#### Records for the task

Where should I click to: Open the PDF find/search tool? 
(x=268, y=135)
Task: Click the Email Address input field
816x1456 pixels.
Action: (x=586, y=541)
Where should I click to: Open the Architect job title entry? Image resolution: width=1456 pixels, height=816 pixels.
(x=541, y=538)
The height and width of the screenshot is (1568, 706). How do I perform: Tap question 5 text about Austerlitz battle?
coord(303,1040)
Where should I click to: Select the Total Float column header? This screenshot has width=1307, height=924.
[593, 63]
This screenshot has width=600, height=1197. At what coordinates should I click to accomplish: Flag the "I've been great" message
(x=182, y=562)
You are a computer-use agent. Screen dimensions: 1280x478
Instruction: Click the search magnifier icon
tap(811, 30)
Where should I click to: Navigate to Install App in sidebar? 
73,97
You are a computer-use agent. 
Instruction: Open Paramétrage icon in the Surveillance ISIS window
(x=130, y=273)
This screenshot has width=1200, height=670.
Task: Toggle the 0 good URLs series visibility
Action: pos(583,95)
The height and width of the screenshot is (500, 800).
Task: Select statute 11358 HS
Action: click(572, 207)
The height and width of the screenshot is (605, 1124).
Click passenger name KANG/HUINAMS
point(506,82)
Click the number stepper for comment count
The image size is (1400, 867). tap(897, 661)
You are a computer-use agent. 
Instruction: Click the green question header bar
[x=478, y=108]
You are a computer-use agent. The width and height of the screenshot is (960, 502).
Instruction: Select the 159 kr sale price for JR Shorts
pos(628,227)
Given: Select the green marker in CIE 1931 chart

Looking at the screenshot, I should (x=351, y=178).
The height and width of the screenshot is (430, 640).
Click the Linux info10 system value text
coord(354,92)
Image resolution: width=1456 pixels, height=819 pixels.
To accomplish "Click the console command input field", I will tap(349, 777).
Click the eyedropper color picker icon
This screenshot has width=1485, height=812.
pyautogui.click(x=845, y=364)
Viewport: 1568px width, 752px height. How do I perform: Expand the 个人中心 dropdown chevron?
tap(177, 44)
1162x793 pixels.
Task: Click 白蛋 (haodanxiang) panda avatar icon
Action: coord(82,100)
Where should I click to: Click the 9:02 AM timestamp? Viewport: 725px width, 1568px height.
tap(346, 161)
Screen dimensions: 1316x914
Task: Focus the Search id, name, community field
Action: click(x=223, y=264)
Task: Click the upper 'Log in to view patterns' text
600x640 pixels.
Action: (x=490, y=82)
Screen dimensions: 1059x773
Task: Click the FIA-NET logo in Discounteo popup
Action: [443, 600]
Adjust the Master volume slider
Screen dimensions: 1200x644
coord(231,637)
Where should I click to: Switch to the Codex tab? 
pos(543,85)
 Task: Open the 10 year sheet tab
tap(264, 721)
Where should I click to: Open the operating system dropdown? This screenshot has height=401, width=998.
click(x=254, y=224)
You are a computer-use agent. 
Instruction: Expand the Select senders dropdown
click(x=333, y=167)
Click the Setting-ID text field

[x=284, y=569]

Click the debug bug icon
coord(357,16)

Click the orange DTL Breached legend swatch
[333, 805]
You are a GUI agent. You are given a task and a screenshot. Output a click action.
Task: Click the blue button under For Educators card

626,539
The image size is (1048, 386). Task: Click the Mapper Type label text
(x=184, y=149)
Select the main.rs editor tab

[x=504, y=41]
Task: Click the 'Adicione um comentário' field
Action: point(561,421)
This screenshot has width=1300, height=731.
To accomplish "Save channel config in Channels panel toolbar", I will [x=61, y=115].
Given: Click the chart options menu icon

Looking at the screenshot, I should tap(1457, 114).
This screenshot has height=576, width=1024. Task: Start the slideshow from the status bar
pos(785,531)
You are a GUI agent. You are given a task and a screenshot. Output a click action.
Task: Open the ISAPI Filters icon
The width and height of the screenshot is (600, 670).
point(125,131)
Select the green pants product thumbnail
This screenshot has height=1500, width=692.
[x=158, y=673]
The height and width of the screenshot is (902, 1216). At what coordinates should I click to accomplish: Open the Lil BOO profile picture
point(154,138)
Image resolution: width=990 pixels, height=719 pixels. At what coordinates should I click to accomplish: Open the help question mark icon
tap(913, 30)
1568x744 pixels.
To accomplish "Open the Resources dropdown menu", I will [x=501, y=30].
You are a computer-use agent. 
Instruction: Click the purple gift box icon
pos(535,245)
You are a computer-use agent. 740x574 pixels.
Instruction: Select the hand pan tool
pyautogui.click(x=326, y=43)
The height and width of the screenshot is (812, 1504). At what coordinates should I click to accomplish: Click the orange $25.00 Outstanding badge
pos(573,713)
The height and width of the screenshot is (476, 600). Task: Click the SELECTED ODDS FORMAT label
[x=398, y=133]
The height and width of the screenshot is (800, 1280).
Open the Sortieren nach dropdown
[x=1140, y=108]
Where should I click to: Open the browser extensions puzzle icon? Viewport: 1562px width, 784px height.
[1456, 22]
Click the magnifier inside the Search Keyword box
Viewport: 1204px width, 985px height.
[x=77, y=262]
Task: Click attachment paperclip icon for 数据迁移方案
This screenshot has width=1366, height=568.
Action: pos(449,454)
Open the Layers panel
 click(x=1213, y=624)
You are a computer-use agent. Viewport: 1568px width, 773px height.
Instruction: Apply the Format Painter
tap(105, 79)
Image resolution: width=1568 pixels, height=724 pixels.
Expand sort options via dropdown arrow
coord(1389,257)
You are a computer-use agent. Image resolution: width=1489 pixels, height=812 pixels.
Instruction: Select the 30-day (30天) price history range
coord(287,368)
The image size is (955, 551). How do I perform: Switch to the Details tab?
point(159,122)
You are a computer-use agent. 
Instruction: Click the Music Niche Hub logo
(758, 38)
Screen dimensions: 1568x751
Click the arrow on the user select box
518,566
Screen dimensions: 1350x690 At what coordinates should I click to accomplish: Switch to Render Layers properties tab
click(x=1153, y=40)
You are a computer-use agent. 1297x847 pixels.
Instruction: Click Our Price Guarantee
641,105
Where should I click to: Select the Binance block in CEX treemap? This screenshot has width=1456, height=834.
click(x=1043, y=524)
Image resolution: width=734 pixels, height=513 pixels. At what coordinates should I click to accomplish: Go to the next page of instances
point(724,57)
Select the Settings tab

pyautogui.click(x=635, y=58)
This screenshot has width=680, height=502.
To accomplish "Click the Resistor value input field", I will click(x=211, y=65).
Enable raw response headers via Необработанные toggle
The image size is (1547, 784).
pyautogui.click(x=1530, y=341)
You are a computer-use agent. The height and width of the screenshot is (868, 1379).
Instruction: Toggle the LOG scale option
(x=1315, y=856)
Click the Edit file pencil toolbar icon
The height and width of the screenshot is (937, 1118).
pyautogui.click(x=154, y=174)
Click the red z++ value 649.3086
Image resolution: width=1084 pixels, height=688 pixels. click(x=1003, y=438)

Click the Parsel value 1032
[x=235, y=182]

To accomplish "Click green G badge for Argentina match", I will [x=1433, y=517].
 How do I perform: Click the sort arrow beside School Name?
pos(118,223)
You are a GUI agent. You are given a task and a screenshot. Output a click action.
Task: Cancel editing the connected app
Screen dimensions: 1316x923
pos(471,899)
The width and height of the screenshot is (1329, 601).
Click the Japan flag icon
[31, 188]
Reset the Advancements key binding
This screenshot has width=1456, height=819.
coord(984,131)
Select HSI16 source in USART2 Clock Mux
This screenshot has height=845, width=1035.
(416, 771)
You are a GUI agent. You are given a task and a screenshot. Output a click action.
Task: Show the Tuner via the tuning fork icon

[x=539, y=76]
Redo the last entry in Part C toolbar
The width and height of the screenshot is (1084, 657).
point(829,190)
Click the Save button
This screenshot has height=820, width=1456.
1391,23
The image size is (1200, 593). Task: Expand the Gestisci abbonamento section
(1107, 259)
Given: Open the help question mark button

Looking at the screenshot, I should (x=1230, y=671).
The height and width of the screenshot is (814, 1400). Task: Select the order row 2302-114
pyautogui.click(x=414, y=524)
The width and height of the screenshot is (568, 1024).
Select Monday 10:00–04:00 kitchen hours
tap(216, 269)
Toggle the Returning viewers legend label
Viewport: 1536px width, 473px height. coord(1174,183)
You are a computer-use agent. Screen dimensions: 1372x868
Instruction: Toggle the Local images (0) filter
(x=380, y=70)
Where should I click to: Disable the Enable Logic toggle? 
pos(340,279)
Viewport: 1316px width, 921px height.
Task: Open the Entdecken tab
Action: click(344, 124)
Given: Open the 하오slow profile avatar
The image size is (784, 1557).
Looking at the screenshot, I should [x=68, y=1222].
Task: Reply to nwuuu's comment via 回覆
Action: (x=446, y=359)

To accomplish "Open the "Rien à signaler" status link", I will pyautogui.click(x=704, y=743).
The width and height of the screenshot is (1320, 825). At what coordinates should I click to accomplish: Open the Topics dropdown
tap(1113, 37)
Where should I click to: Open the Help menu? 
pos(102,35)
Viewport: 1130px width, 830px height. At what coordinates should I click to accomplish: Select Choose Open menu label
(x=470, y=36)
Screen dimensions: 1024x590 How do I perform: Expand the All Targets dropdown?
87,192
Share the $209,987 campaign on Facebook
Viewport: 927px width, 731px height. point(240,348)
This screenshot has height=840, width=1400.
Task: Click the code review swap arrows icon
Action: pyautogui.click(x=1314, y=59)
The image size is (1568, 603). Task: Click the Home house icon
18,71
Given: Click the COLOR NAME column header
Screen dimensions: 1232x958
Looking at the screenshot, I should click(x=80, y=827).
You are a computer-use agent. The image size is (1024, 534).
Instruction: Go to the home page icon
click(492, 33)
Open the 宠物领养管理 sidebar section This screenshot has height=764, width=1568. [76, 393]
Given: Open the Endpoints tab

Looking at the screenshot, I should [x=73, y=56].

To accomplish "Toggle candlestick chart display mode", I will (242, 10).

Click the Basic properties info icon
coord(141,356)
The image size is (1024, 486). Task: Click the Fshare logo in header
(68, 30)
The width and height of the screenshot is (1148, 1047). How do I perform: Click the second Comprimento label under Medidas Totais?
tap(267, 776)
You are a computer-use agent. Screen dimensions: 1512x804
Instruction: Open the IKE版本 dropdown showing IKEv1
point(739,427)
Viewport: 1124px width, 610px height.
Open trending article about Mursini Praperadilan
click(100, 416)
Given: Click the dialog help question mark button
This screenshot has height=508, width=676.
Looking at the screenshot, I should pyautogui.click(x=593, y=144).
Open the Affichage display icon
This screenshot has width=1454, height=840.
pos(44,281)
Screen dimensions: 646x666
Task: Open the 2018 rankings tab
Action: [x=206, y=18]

########

Pick out every line in the material above that contains the string "Save". Case counts.

To accomplish "Save channel config in Channels panel toolbar", I will [x=61, y=115].
Click the Save button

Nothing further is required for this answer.